Work instruction | If a line in the listing includes the word "screenshot", copy it out.
Materials provided section start
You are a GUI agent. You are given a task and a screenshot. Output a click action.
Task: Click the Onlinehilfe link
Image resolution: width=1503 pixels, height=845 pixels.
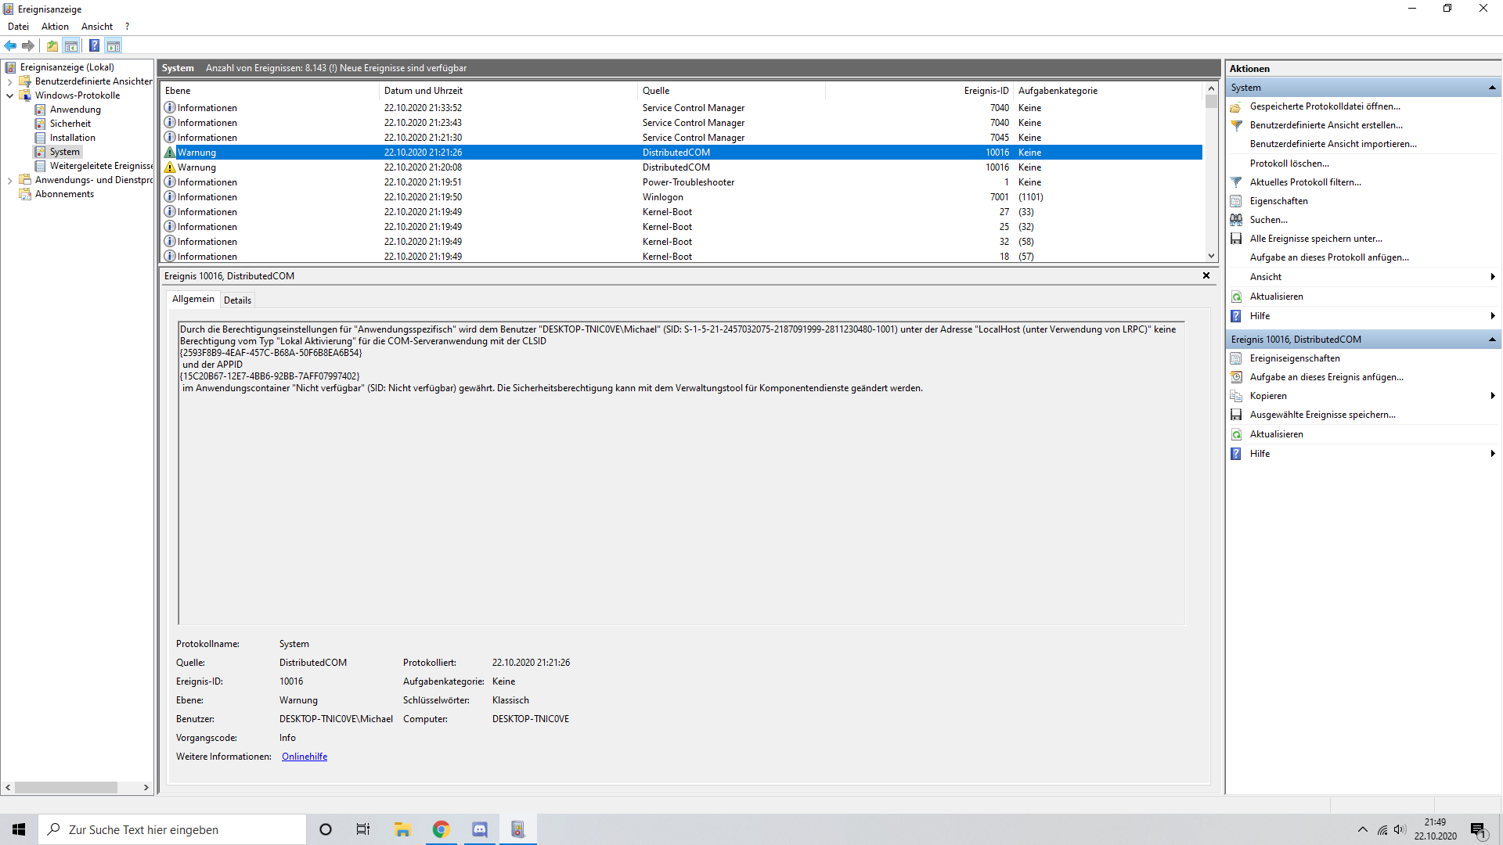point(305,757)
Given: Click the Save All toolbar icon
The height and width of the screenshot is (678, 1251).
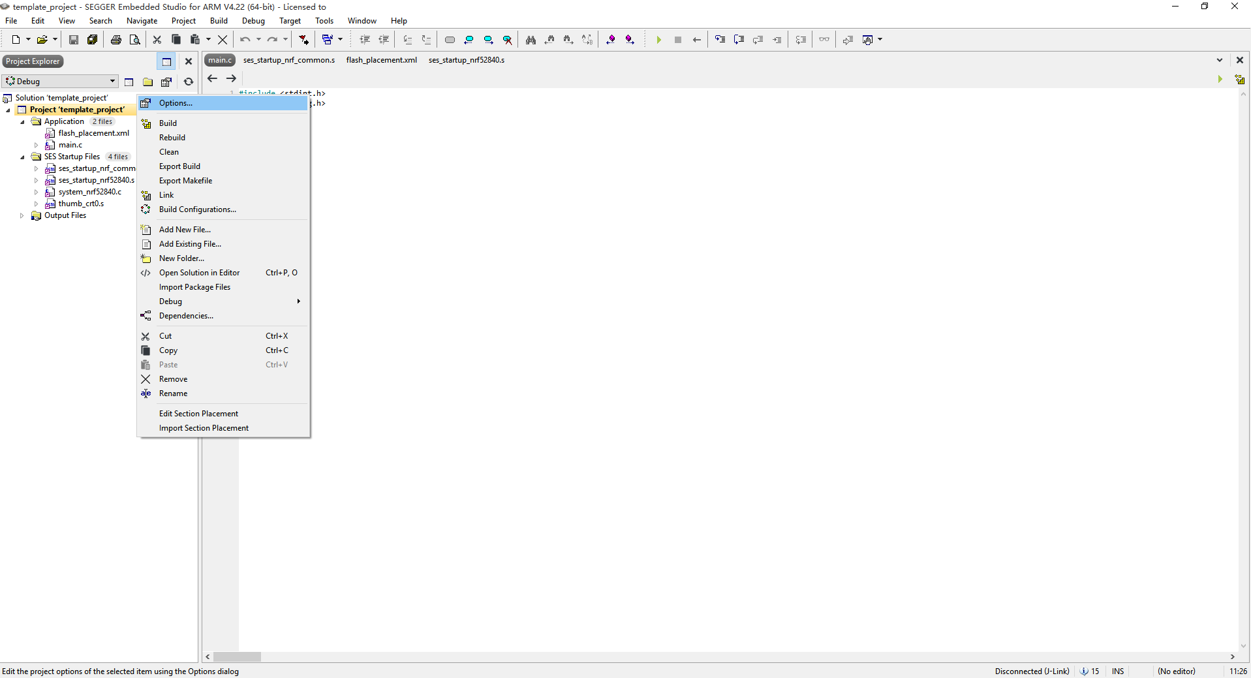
Materials provided section end
Response area |
You are a GUI agent. You are given a task and a screenshot. Output a click action.
The height and width of the screenshot is (678, 1251).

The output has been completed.